Exercise: Once the line with "Given: Click the" is found in the entries below, repeat it and each following line exactly, up to and including the line with "Tap the Verified Owner recipient name". Add no other lines.

****************************************

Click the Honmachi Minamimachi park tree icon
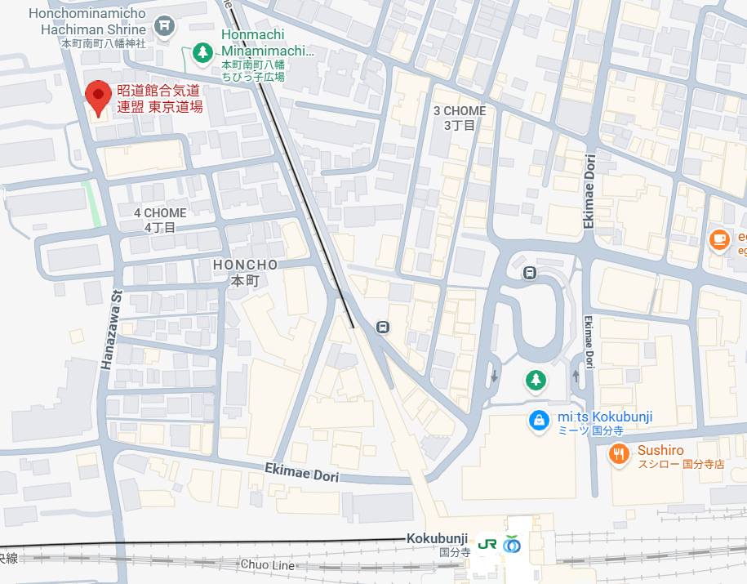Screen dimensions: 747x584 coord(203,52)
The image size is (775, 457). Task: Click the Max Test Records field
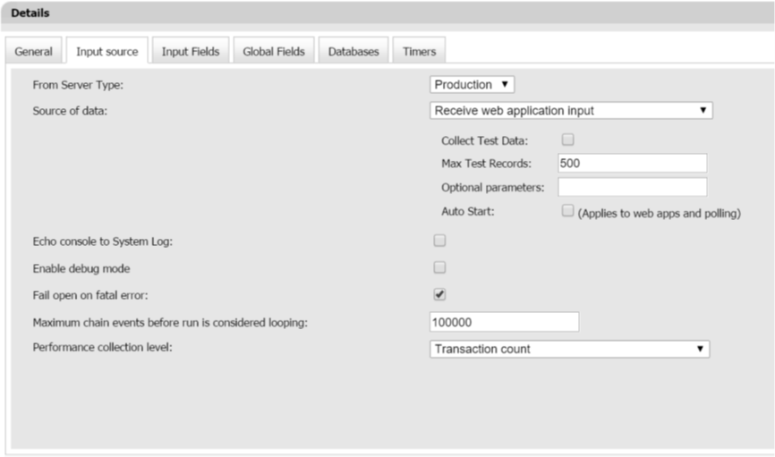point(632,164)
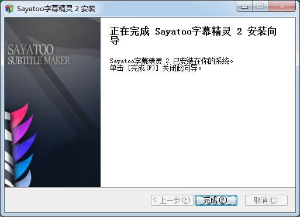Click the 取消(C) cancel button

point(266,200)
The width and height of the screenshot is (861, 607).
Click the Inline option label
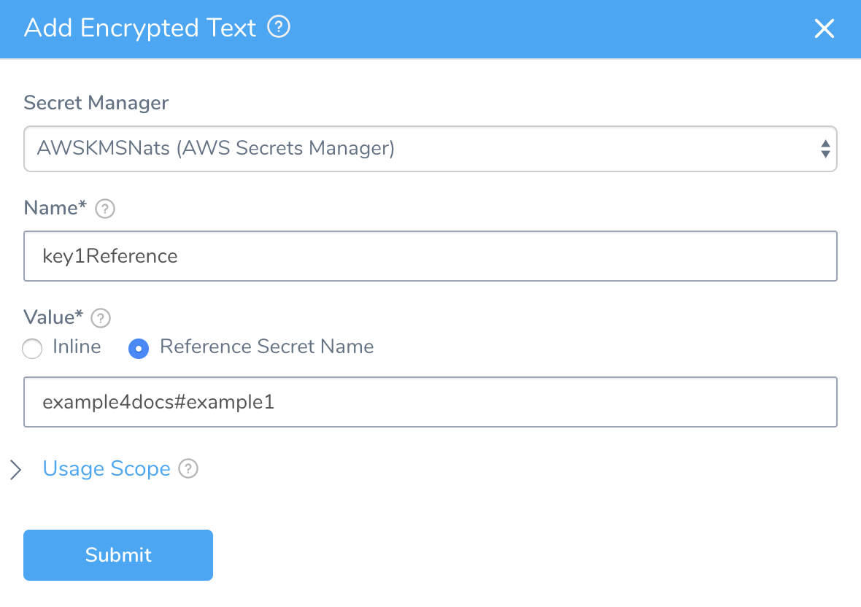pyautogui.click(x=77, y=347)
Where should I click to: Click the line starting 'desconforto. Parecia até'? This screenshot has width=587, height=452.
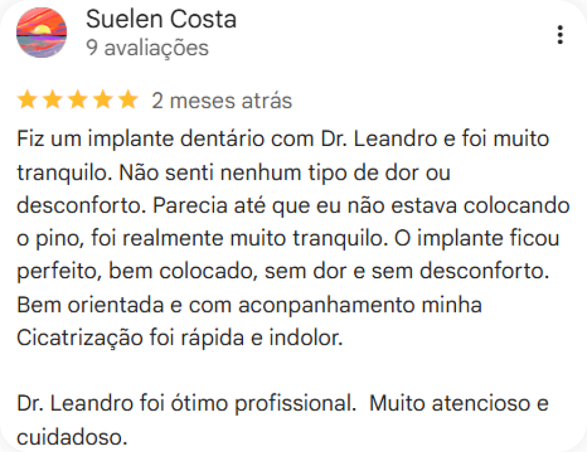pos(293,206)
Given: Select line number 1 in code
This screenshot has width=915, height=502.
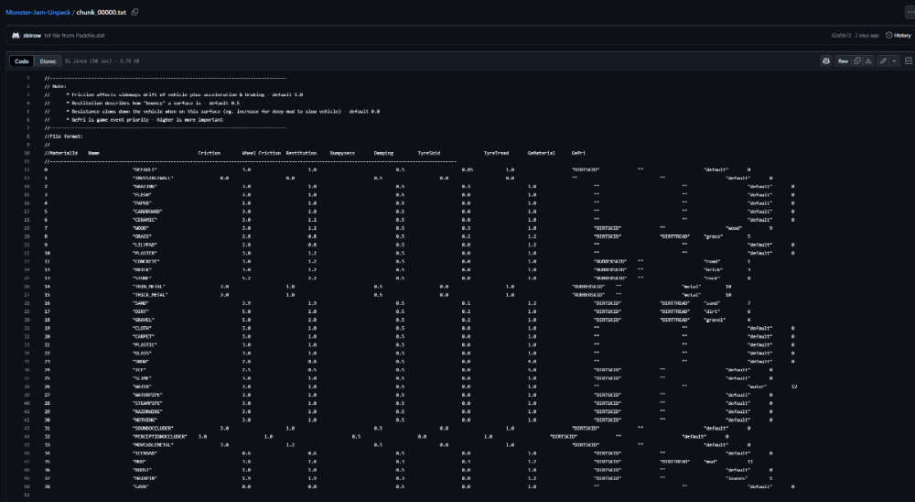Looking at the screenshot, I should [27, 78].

****************************************

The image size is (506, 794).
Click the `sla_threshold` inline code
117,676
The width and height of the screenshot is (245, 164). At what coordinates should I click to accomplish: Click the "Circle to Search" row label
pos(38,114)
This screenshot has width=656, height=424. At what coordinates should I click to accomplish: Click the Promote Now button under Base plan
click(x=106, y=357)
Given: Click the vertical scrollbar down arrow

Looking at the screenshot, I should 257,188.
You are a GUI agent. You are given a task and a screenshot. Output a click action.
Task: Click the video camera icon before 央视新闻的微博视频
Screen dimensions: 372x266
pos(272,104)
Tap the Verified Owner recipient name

****************************************

Written solution:
Given: Click the vertical scrollbar down arrow

Looking at the screenshot, I should 257,188.
You are a GUI agent. You are given a task and a screenshot. Output a click action.
Task: Click the video camera icon before 央视新闻的微博视频
Screen dimensions: 372x266
pos(272,104)
Tap the Verified Owner recipient name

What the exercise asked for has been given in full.